> [REQUIRED WORK]
Output, word for word, the line that contains "Large Chains (33, 2211)" and all lines following it to the end of the listing. Drop the pictures.

> [AVAILABLE RECORDS]
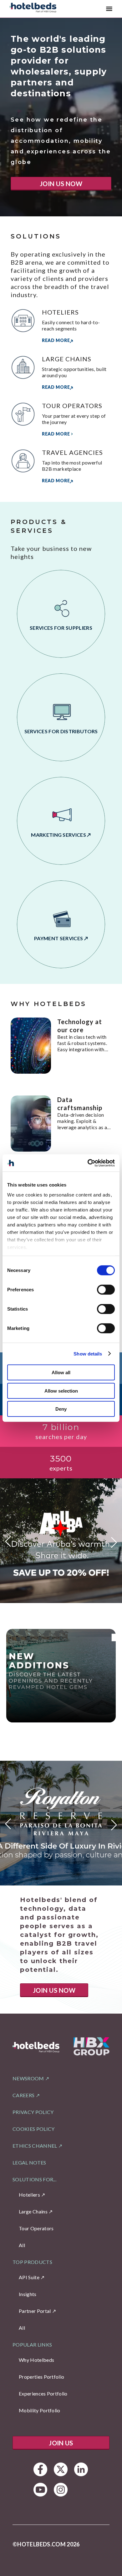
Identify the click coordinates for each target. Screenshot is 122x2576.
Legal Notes (29, 2162)
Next (114, 1540)
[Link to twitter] (61, 2469)
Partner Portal (35, 2311)
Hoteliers (29, 2195)
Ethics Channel (35, 2146)
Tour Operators (36, 2228)
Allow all (61, 1372)
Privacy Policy (33, 2112)
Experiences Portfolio (43, 2393)
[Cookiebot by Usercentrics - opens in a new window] (88, 1163)
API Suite (29, 2277)
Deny (61, 1409)
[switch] (106, 1290)
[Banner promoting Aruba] (61, 1540)
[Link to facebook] (40, 2469)
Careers (23, 2095)
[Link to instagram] (61, 2489)
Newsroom (28, 2078)
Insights (28, 2294)
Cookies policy (33, 2129)
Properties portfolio (41, 2377)
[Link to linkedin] (81, 2469)
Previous (8, 1544)
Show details (88, 1353)
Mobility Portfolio (39, 2410)
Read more (56, 340)
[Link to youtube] (40, 2489)
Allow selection (61, 1390)
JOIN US (61, 2443)
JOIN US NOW (61, 183)
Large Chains (33, 2211)
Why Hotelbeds (36, 2360)
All (22, 2245)
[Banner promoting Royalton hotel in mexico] (61, 1823)
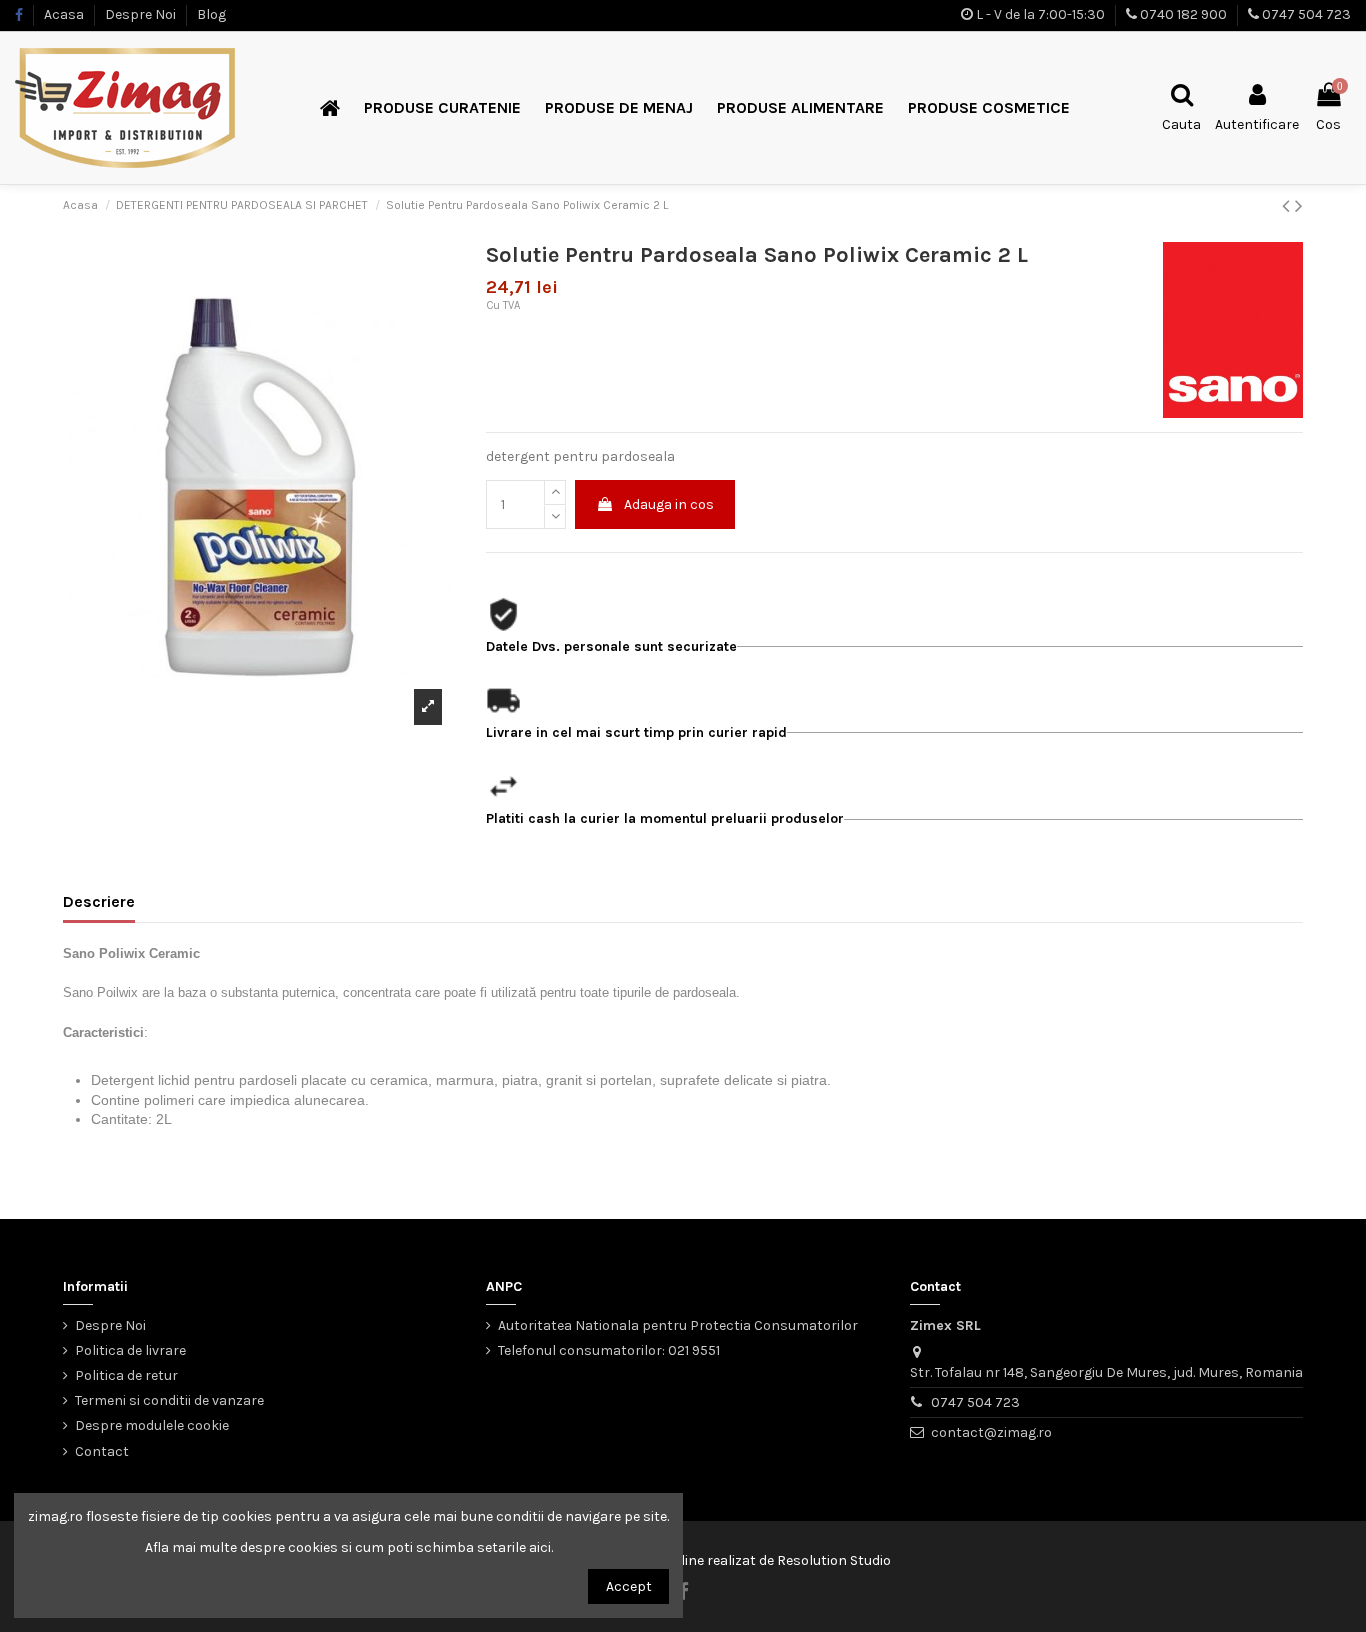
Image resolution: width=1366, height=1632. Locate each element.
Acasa (65, 14)
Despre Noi (142, 14)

> [SOLUTION TO THIS EXERCISE]
Large Chains (33, 2211)
Why Hotelbeds (36, 2360)
All (22, 2245)
[Banner promoting Royalton hotel in mexico] (61, 1823)
Image resolution: width=1366, height=1632. Locate each element.
Acasa (65, 14)
Despre Noi (142, 14)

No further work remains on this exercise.